SFTPs are very rare tumors; only about 800 cases have been reported since it was described by Lamperer and Rabin in 1931 until 2002 [
4,
5]. The incidence rate of SFTPs is 2.8 of 10,000 persons [
6]. Pleural solitary fibrous tumors mainly originate from submesothelial mesodermal tissues of the visceral pleura. SFTPs are mostly benign, and the ratio of malignant degeneration is approximately 12–15% [
6]. SFTPs are a comparatively rare disease composed of about 5% of total pleural tumor developments [
7]. Clinical manifestations of malignant cases are aggressive with local invasion, but metastasis is rare [
8]. SFTPs most frequently occur in individuals aged in their 40s through 60s, and no sex difference in the incidence rate has been reported [
6]. Usually, they are incidentally detected on a chest radiograph, as they do not have noticeable symptoms. About 50% of patients experience respiratory symptoms, such as pleuritic chest pain, coughing, and shortness of breath, or systemic symptoms, such as osteoarthritis, fever, and weight loss [
7]. The paraneoplastic syndrome of hypoglycemia that occurs particularly due to insulin-like growth factor 2 (IGF-II), which is secreted from fibrous tumor cells, is called Doege-Potter syndrome. Only 45 cases of Doege-Potter syndrome have been reported from 1979 to 2011 [
9]. Doege-Potter syndrome develops because of excessive secretion of IGF-II [
6]. To make a histological diagnosis, an optical microscope and immunohistochemical staining are used. Histological sections show diverse shades of grey and a spiral, solid area mixed with soft phlegmatic components and spindle cells with patternless patterns, collagenous stroma with cellularity and hypocellularity tissue [
10,
11] According to the standards suggested by England et al. [
11], malignancy is determined in patients with invasive growth with an unclear boundary, high cell density, 4 or more mitoses per 10 high magnification fields of view, pleomorphism, and the presence of bleeding and necrosis. Cell necrosis and dense tissues are additional signs of a malignant tumor.
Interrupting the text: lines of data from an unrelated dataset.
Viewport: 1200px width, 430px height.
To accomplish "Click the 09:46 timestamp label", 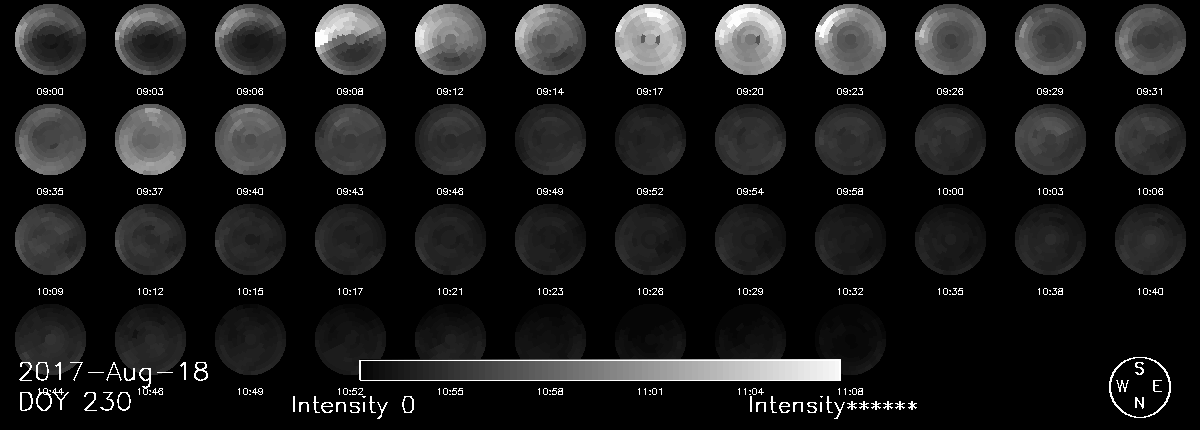I will (x=450, y=191).
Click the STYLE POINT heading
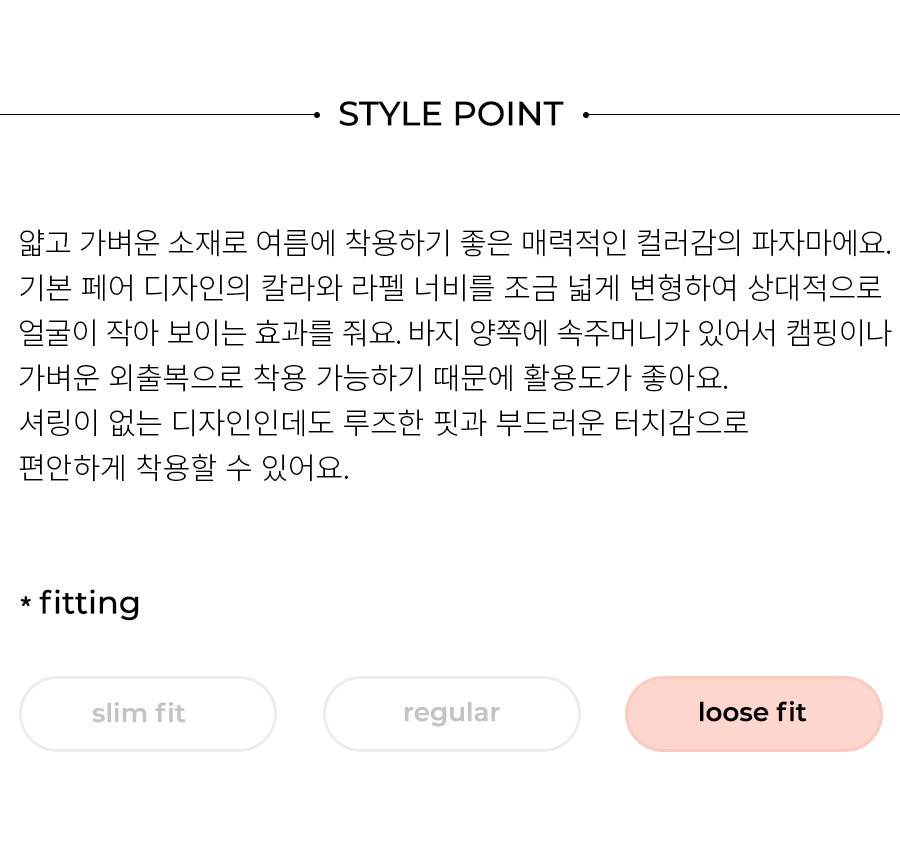The image size is (900, 859). (451, 114)
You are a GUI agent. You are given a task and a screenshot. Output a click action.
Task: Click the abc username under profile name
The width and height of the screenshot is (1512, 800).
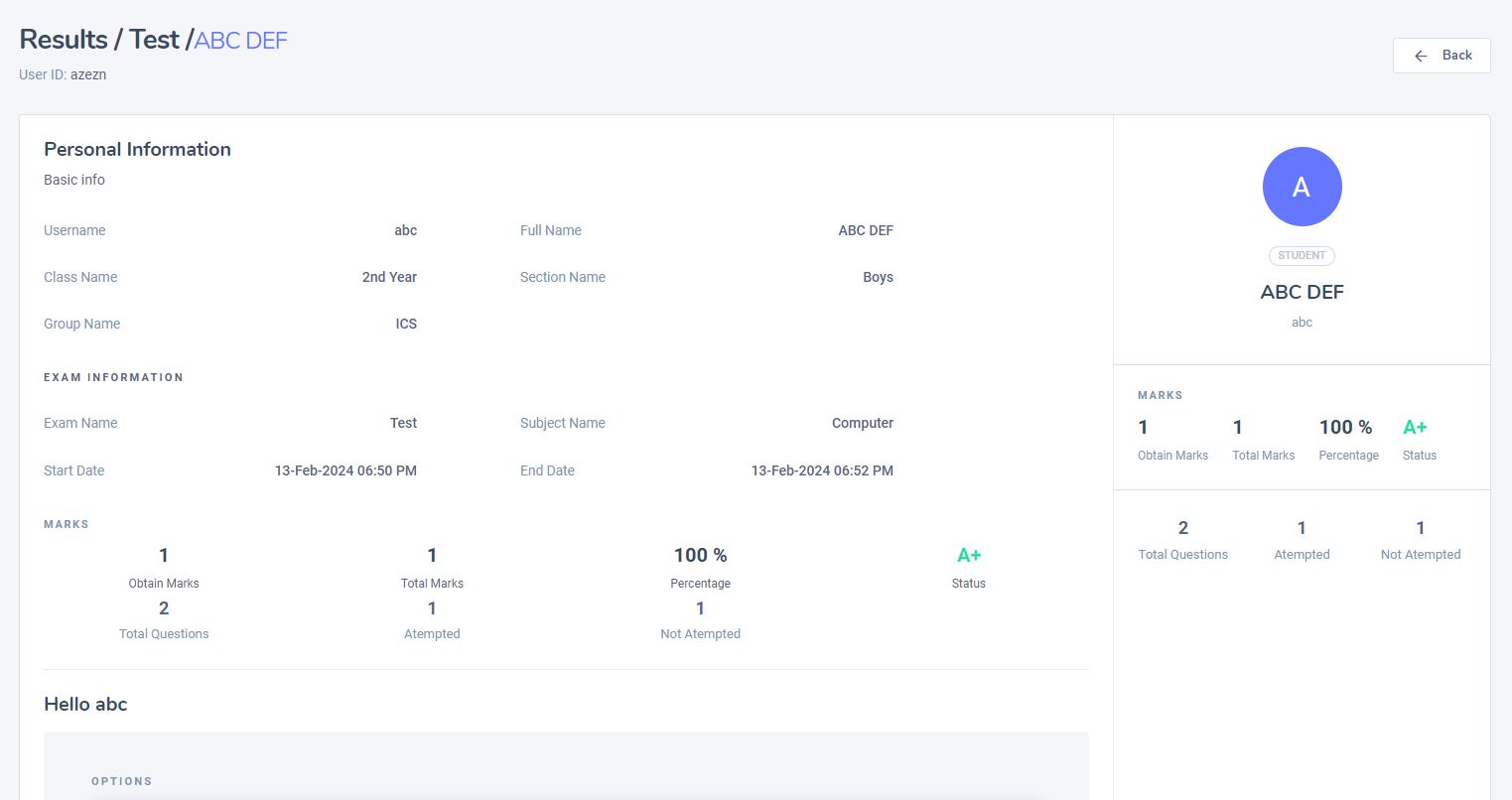[x=1302, y=323]
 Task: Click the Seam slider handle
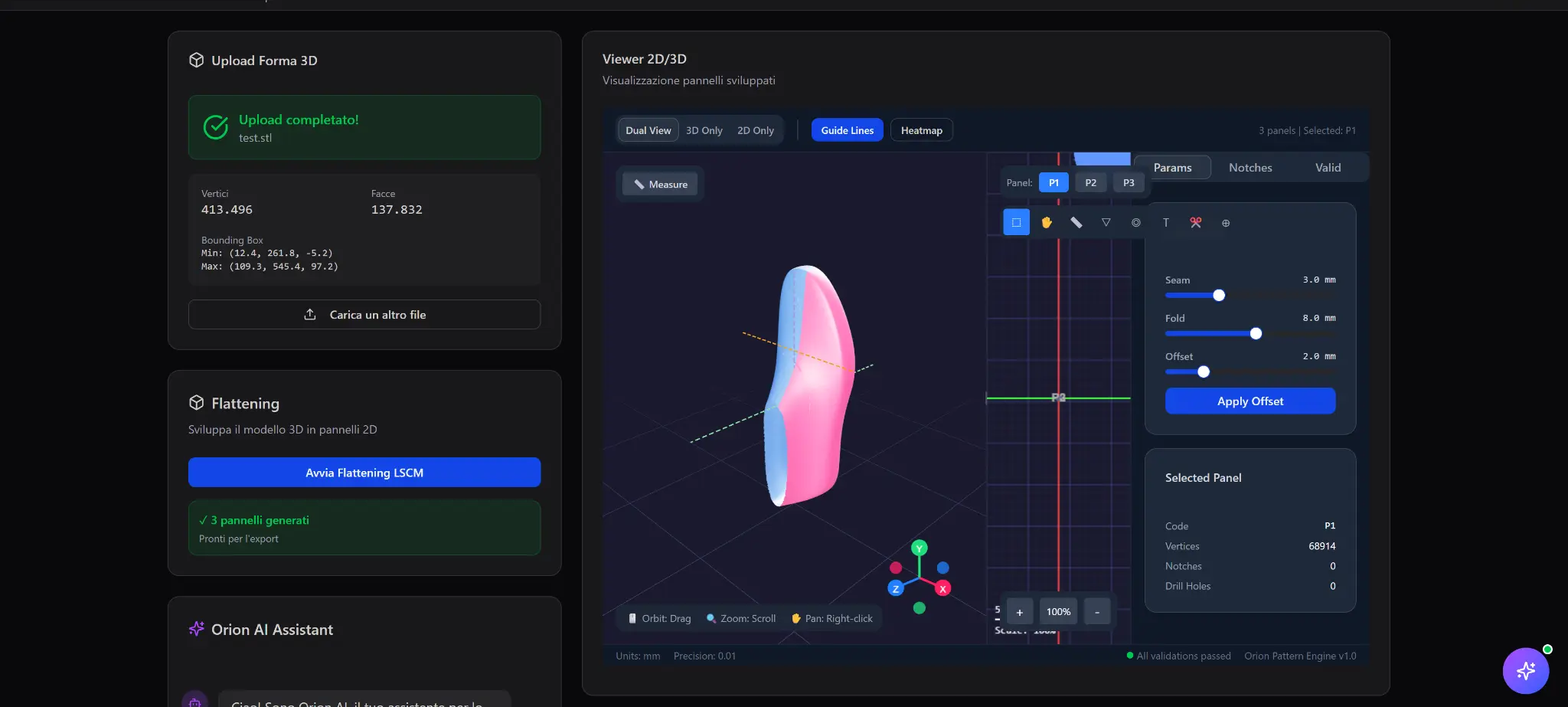(1219, 296)
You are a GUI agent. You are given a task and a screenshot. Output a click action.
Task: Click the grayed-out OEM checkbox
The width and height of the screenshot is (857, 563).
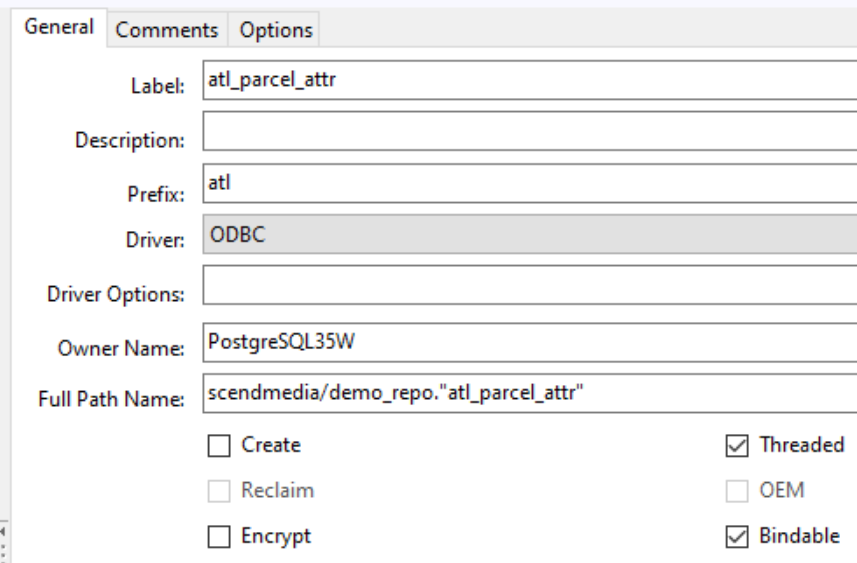pyautogui.click(x=735, y=490)
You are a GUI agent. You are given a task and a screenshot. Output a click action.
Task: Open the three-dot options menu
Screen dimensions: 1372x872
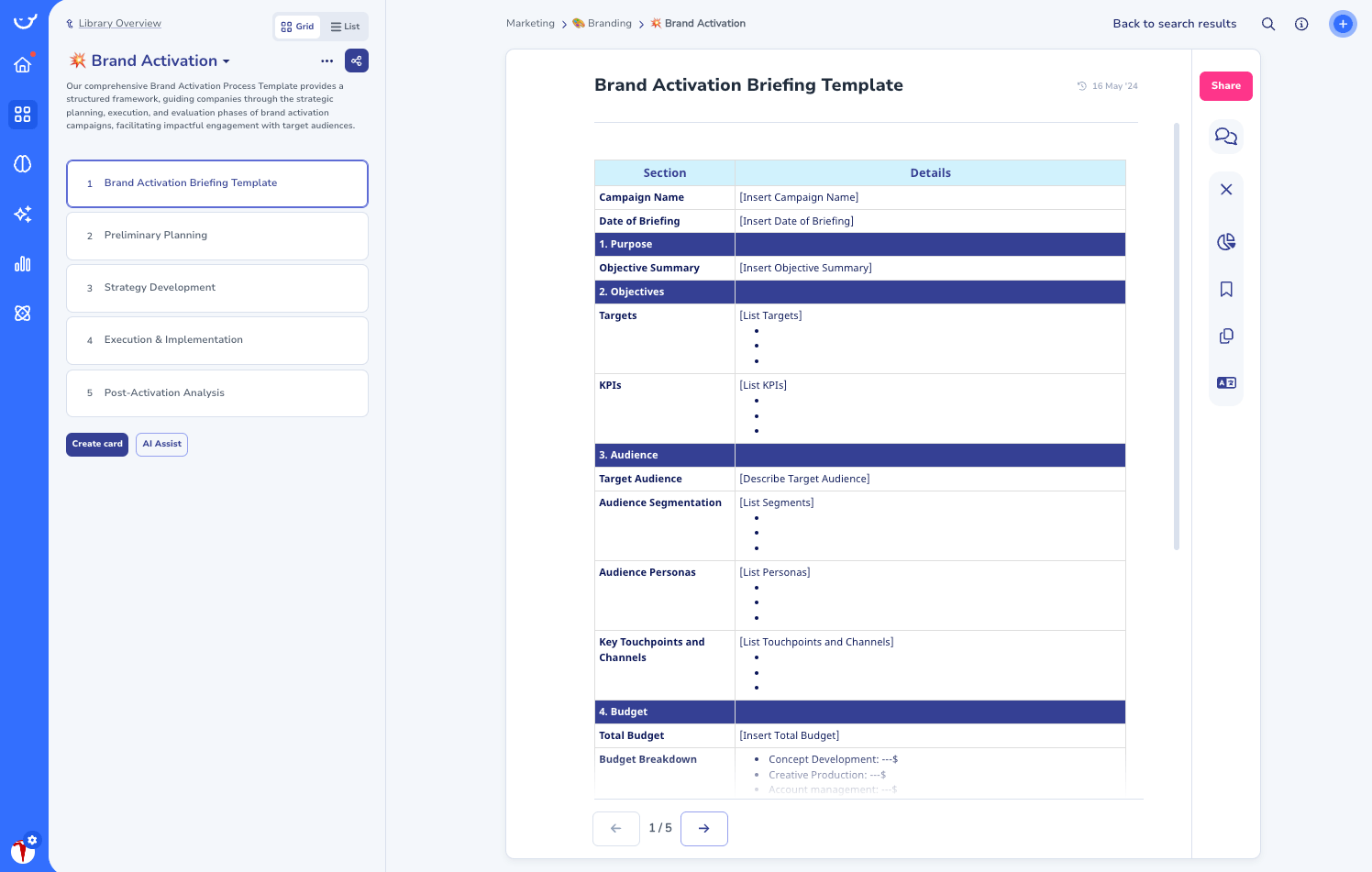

In a more recent study, a huge size (>15 cm) and, elderly age (>55 years) were the predicted features for a poor prognosis [
2].The definite treatment of SFTPs is surgical treatment with free resection margin [
12]. Prognosis is mostly dependent on the possibility of excision, the size, number of division, and diversity of the cells, and the presence of necrosis [
6]. Excluding the pedunculated tumor, which can be radically treated, the patients was diagnosed as having the disease about 10 year ago and did not undergo surgical resection, death occurred within 10 years [
13]. Even if the tumor is malignant and the patient has polyposis with a clear boundary enabling excision, a good prognosis is possible [
13]. Thus, prognosis is dependent on clear excision. The incidence rate of hypoglycemia associated with a fibrous tumor is very low: only 4% of 360 patients with a solitary fibrous tumor, according to a study conducted in 1981 [
6]. Hypoglycemia has been confirmed to be associated with a large tumor size and high mitosis rate [
8]. In addition, hypoglycemia disappears after the tumor is resected [
12,
14]. For patients without symptoms, a plain radiograph is sufficient for follow-up. Reports on the effects of chemotherapy and irradiation therapy are very rare and limited [
9,
10,
12]. As a result, operative management is the only solution for radical treatment.